Your instructions => Identify all lines below that hold "computer" and collect them.

-- Opening Marker --

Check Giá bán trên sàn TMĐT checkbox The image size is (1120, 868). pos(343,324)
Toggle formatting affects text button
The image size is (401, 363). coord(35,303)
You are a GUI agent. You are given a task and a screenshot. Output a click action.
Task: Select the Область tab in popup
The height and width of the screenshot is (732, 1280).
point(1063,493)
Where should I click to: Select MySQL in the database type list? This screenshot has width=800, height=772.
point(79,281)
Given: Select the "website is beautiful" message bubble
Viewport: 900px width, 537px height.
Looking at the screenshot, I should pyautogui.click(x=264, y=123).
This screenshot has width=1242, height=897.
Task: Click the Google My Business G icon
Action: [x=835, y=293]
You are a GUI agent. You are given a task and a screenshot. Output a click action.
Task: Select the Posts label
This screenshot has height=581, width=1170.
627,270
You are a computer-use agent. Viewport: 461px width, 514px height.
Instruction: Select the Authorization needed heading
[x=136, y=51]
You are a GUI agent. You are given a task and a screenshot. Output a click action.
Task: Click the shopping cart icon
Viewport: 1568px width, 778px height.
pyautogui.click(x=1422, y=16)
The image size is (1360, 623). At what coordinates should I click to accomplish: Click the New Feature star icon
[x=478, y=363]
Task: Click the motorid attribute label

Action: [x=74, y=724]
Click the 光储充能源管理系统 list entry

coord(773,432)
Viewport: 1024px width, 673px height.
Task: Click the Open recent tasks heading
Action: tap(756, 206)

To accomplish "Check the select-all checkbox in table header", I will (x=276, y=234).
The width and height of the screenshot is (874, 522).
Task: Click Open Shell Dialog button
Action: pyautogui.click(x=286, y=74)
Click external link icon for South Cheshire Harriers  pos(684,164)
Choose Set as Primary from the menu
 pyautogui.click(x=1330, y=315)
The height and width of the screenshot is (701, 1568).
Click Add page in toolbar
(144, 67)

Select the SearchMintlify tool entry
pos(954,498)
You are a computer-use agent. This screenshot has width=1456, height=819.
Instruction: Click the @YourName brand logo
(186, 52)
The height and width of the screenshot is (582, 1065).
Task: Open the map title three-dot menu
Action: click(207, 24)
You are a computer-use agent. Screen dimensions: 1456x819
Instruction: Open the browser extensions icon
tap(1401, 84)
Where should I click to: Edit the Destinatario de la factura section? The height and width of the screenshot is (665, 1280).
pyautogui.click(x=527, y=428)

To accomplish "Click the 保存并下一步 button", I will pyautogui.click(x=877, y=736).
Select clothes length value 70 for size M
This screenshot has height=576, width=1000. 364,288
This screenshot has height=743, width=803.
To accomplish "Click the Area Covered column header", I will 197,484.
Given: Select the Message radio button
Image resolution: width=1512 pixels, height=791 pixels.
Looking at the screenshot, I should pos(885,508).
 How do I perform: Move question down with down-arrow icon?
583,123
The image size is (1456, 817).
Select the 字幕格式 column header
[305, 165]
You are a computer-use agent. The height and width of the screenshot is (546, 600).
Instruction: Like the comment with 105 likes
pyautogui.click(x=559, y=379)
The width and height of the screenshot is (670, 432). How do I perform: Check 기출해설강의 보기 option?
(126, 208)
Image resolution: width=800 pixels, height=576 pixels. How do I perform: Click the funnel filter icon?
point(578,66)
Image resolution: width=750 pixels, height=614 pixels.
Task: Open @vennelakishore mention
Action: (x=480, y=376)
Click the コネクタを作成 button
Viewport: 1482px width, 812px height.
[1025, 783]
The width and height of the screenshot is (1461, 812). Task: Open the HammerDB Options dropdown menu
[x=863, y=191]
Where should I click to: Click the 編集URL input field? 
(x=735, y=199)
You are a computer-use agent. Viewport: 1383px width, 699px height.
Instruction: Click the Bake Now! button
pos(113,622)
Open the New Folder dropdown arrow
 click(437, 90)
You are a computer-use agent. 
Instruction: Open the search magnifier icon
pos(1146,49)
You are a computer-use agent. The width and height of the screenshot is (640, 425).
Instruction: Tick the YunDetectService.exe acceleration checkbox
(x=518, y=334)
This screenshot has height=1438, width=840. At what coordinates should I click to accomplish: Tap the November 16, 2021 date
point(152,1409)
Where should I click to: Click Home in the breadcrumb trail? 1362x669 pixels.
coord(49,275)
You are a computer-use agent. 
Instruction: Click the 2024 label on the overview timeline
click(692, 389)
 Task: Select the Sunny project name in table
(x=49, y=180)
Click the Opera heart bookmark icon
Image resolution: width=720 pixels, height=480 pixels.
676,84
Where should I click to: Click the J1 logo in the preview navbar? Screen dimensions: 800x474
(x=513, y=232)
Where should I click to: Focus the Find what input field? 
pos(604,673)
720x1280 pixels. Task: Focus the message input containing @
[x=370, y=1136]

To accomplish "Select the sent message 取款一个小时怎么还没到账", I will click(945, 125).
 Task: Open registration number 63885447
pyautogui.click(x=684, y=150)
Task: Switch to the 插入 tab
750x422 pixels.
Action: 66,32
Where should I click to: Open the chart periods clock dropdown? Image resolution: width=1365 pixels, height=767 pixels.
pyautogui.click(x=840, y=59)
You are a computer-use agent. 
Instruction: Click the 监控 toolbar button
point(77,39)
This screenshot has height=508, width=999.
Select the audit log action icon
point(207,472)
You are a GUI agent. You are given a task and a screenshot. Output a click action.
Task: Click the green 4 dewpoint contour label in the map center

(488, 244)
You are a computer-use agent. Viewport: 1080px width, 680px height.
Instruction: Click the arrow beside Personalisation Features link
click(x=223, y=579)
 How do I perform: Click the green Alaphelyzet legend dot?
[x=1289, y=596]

-- Closing Marker --

Response area =>
You are a computer-use agent. Viewport: 461px width, 514px height.
You are a computer-use agent. This screenshot has width=1456, height=819.
You are a computer-use agent. Screen dimensions: 1456x819
You are a computer-use agent. The height and width of the screenshot is (546, 600).
You are a computer-use agent. Viewport: 1383px width, 699px height.
You are a computer-use agent. 
You are a computer-use agent. The width and height of the screenshot is (640, 425).
You are a computer-use agent. 
You are a computer-use agent. 
You are a computer-use agent. Viewport: 1080px width, 680px height.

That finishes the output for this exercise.